A probate caveat will expire 6 months after it is lodged, unless it is otherwise withdrawn, dealt with, or extended in that time [Uniform Civil Rules 2020 (SA) r 354.1(5)].
All documents relating to a probate caveat must be lodged via the CourtSA online portal.
As at 1 January 2025, the fee for entering or withdrawing a caveat is $43. Always check the Courts Administration Authority website for the current fees.
Usually a person is appointed both as an executor and a trustee although these roles have important differences. The executor's role ends after all the assets of the estate have been collected, all the debts have been paid and the balance is distributed to the beneficiaries. Where the terms of the will create continuing duties, such as the support and maintenance of young children or the administration of money for someone's benefit, this role is performed by the trustee.

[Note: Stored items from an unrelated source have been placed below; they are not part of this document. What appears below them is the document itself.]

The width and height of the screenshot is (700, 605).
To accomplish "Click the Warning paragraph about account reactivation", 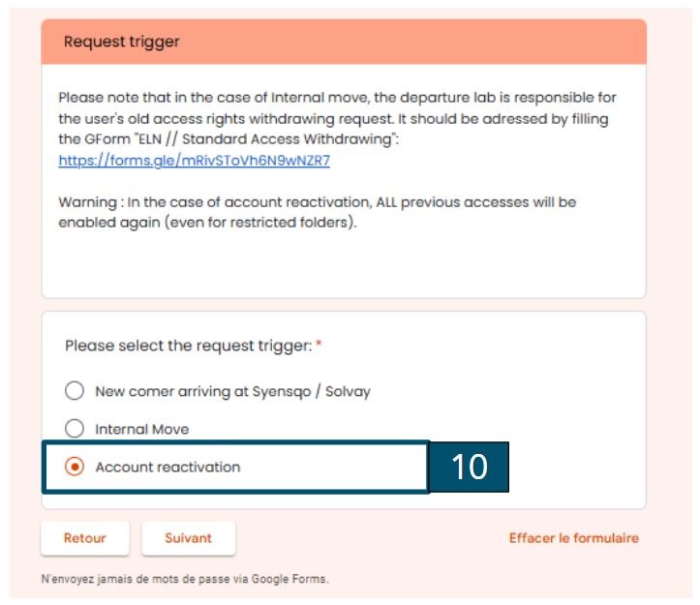I will coord(318,212).
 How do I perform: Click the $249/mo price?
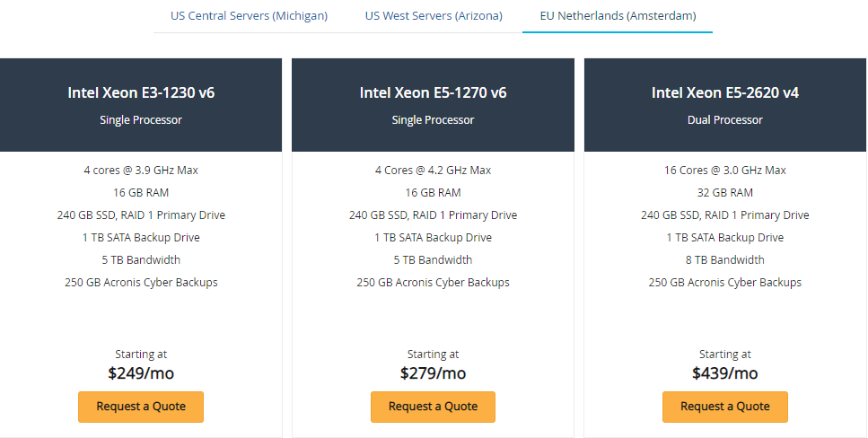tap(141, 373)
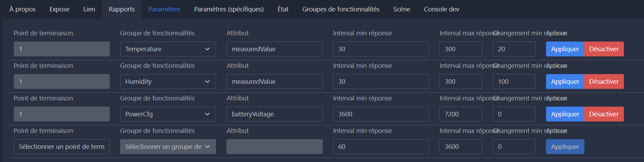
Task: Apply the Humidity reporting settings
Action: (x=565, y=82)
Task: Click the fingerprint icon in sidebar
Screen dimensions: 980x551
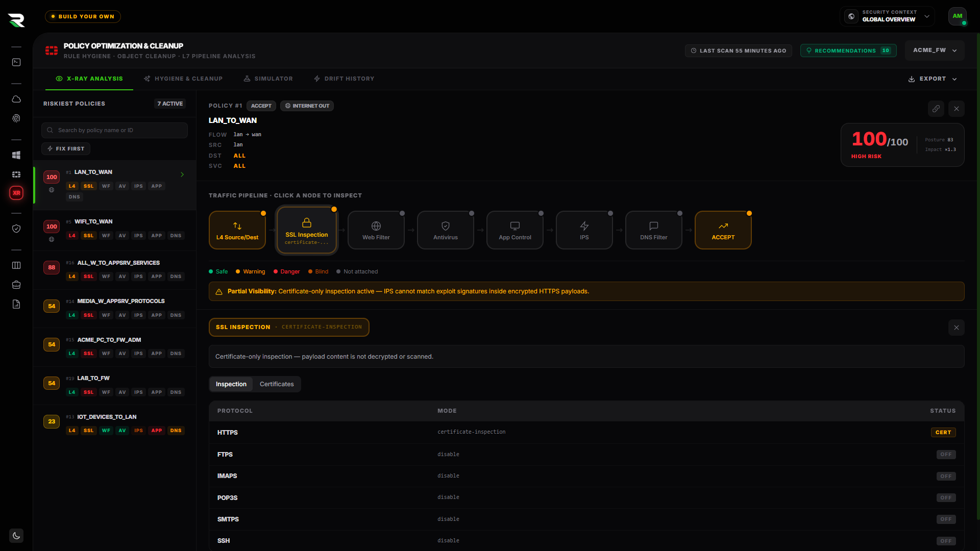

An executor is the person named in a will to carry out the wishes of the testator after they have died. The basic duties of an executor are to collect the assets of the deceased, pay any debts owed, and distribute the estate to the beneficiaries under the will. How this is done depends on the terms of the will and the nature of the estate. An executor's duties do not come into effect until the testator has died.
Any adult with legal capacity may be an executor. A testator may appoint a relative, a trusted friend or a professional. An executor may also be a beneficiary under the will.

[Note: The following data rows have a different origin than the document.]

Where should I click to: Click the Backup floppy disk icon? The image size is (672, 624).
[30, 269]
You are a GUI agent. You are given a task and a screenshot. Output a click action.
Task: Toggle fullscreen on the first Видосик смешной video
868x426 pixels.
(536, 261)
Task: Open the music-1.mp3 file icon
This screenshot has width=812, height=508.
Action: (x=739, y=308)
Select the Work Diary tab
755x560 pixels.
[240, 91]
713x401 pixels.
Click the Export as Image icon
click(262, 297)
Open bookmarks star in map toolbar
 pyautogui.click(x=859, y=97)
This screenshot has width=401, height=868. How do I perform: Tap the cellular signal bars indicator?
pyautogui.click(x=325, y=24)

More than one executor may be appointed under a will. They may be appointed to work together or a testator may choose to appoint a back-up to act if their preferred executor is unable or unwilling to act or dies before the testator.
Professional executors will usually charge a fee for their services which will be paid out of the estate. Non-professional executors such as relatives or friends may seek help from professional services to administer the estate, such as financial advisors, accountants, and lawyers. These fees will be paid out of the estate.
Being an executor may involve any of the following:
From the deceased's estate the executor must pay, in the following order:
This priority of payment is also followed when a person dies leaving more debts than assets.
Specific items left to beneficiaries are given to them, and in the case of items such as personal belongings, this may be done soon after the death of the deceased. However, if the deceased left gifts of money, the deceased's assets may have to be sold (realised) to obtain the money for distribution.
The selling of assets must be performed with diligence; in other words, as soon as practicable. However, it can often take a year or more to distribute an estate. Unnecessary delay can have unintended and unexpected consequences, such as additional tax implications, and may cause or result in loss to the estate. If an executor does not act diligently, the beneficiaries may complain to the court. This is the only right of a beneficiary before distribution, as the beneficiary does not own the property until the executor distributes the estate.
The Australian Death Notification Service notifies participating organisations (including certain banks, utilities providers and superannuation companies) that someone has died. It is a free federal government initiative to help people get in touch with multiple organisations using a single online notification. Before using the service, the death needs to have been registered with the Registrar of Births, Deaths and Marriages (Consumer and Business Services). The service only works where the certificate matches the details provided to the record.
A person who has been named as an executor may also wish to read the Public Trustee's online resource I've been named as executor – where do I start?.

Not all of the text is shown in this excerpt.